::: ПРИВЕДЕННЫЙ ОТРЫВОК

Перед походом регулярным полкам учинили инспекцию, которую те благополучно не прошли. Выяснилось, что только кирасирские полки хорошо подготовили конный состав к походу, за что их командиры получили «монаршее благоволение». В драгунских и конногренадерских полках часть эскадронов пришлось оставить в России, сведя приемлемый личный состав и лошадей в так называемые «лучшие» или «выборные» (не более 2–3 эскадронов из 5-эскадронного конногренадерского полка или 6-эскадронного драгунского). Так в трех «выборных» эскадронах Санкт-Петербургского конногренадерского полка на войну пошло только 414 кавалеристов (по штату — 1141). Навьюченные допотопной тяжелой поклажей, строевые лошади двигались к прусской границе едва ли не медленнее, чем пехотные колонны, что усугублялось наличием огромного количества обозов.
Все указанные недостатки увеличивались общим расстройством финансов в империи. Сенат в середине 1750 года доложил Елизавете, что средний доход последних пяти лет (не считая подушной подати и некоторых других доходов казны) составил около 4 миллионов рублей, в то время как текущие расходы превышали 4,5 миллиона ежегодно. Еще в 1742 году прусский посланник в России писал Фридриху II, что «все кассы исчерпаны. Офицеры девять месяцев не получали жалованья. Адмиралтейство нуждается в 5000 рублей и не имеет ни одной копейки».
Наконец, отвратительным было общее руководство войсками. Сразу после объявления войны главнокомандующим русской армией был назначен 54-летний С. Ф. Апраксин. Сын знаменитого сподвижника Петра I Ф. М. Апраксина, он начал службу рядовым Преображенского полка, участвовал в русско-турецкой войне и в 1739 году стал генерал-майором. Он пользовался большим расположением Миниха, который выдвигал Апраксина и после свержения Бирона щедро наградил земельными пожалованиями. Огромные связи семейства Апраксиных, укрепленные женитьбой Степана Федоровича на дочери тогдашнего канцлера Г. И. Головкина, его «пронырливый», по словам М. М. Щербатова, характер, дружба с Шуваловыми и Разумовскими, тесные отношения с могущественным А. П. Бестужевым-Рюминым, постоянное заискивание перед; И. И. Шуваловым — все это облегчило Апраксину продвижение по служебной лестнице. В 1742 году он был уже генерал-кригскомиссаром, президентом Военной коллегии и генерал-поручиком, в 1746-м — генерал-аншефом. В 1751 году за неизвестные историкам заслуги его наградили высшим российским орденом — Андрея Первозванного, а в 1756 году присвоили звание генерал-фельдмаршала. Получив соболью шубу, серебряный сервиз весом несколько пудов и спрятав в ларец подписанную Елизаветой 5 октября инструкцию, Апраксин отбыл в Ригу — главную квартиру армии. Как остроумно заметил видный военный историк Д. М. Масловский, Апраксин, еще не въезжая в Ригу, допустил как полководец «капитальную ошибку… заключающуюся в принятии инструкции, выполнить которую он не мог».

::::::
::: ПРЕДОСТАВЛЕННЫЕ МАТЕРИАЛЫ

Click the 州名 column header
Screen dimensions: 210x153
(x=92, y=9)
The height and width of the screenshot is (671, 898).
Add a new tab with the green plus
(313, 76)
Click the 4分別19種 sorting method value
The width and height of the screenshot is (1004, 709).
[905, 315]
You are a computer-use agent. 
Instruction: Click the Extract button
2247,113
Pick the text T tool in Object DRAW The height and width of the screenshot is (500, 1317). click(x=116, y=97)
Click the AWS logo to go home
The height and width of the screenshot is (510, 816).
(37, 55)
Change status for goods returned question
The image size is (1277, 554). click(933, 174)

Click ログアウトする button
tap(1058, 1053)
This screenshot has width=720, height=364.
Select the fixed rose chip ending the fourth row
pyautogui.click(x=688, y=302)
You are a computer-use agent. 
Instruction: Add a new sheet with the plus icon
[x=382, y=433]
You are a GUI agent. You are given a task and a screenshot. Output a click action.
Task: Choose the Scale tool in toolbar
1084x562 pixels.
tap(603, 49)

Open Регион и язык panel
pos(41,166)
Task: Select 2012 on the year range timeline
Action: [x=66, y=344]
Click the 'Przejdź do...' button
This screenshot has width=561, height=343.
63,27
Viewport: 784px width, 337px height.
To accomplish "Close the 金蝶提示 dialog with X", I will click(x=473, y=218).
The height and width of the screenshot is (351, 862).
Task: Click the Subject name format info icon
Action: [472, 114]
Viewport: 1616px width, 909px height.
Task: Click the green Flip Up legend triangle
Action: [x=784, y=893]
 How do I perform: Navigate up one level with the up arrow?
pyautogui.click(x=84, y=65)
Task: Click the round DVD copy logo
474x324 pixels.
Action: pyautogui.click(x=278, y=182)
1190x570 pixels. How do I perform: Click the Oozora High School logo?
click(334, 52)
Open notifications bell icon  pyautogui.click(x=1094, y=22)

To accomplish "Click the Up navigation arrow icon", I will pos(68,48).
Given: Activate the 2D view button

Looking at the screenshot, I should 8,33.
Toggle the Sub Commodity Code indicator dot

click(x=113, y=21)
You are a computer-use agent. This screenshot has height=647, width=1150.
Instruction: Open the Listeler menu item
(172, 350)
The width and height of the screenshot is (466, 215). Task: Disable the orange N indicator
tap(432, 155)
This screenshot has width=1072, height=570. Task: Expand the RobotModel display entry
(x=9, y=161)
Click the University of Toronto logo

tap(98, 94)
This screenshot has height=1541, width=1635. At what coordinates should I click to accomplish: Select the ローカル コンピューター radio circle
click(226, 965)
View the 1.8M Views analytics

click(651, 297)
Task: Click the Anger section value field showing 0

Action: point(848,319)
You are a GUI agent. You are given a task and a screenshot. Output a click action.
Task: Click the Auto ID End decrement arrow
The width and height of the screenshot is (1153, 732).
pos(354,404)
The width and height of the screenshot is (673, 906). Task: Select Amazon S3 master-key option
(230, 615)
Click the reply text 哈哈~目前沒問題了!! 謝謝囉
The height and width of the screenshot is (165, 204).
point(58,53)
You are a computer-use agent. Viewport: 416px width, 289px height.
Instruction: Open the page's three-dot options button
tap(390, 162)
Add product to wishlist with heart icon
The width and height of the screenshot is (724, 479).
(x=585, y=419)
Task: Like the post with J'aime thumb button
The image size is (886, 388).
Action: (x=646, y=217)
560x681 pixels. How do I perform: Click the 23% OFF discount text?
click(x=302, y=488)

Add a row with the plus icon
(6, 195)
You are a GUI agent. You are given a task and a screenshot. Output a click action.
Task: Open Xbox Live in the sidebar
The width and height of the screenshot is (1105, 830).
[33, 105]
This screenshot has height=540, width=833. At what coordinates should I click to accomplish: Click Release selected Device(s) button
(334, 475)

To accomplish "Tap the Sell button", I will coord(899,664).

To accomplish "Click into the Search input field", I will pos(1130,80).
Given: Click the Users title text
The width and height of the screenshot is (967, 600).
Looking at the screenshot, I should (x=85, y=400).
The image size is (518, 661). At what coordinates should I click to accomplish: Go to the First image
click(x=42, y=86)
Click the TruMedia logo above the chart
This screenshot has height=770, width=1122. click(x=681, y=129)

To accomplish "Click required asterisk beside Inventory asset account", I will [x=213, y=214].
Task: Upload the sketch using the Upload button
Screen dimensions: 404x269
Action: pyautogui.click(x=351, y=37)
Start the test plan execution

::::::

(ЧТО НУЖНО СДЕЛАТЬ):
(1) Перепишите из приведенного отрывка без изменений весь фрагмент, начиная со слов «Перед походом регулярным» и вплоть до слов «огромного количества обозов.».
(2) Ответьте на вопросы по приведенному отрывку.
(a) Сколько кавалеристов Санкт-Петербургского конногренадерского полка пошло на войну?
(b) В какой сумме, по письму прусского посланника 1742 года, нуждалось Адмиралтейство?
(c) В каком году Апраксину присвоили звание генерал-фельдмаршала?
Записи для выполнения заданий не понадобятся.

(ОТВЕТЫ ПО ЗАДАНИЯМ):
(1)
Перед походом регулярным полкам учинили инспекцию, которую те благополучно не прошли. Выяснилось, что только кирасирские полки хорошо подготовили конный состав к походу, за что их командиры получили «монаршее благоволение». В драгунских и конногренадерских полках часть эскадронов пришлось оставить в России, сведя приемлемый личный состав и лошадей в так называемые «лучшие» или «выборные» (не более 2–3 эскадронов из 5-эскадронного конногренадерского полка или 6-эскадронного драгунского). Так в трех «выборных» эскадронах Санкт-Петербургского конногренадерского полка на войну пошло только 414 кавалеристов (по штату — 1141). Навьюченные допотопной тяжелой поклажей, строевые лошади двигались к прусской границе едва ли не медленнее, чем пехотные колонны, что усугублялось наличием огромного количества обозов.

(2)
(a) На войну пошло только 414 кавалеристов Санкт-Петербургского конногренадерского полка.
(b) Адмиралтейство нуждалось в 5000 рублей.
(c) Звание генерал-фельдмаршала Апраксину присвоили в 1756 году.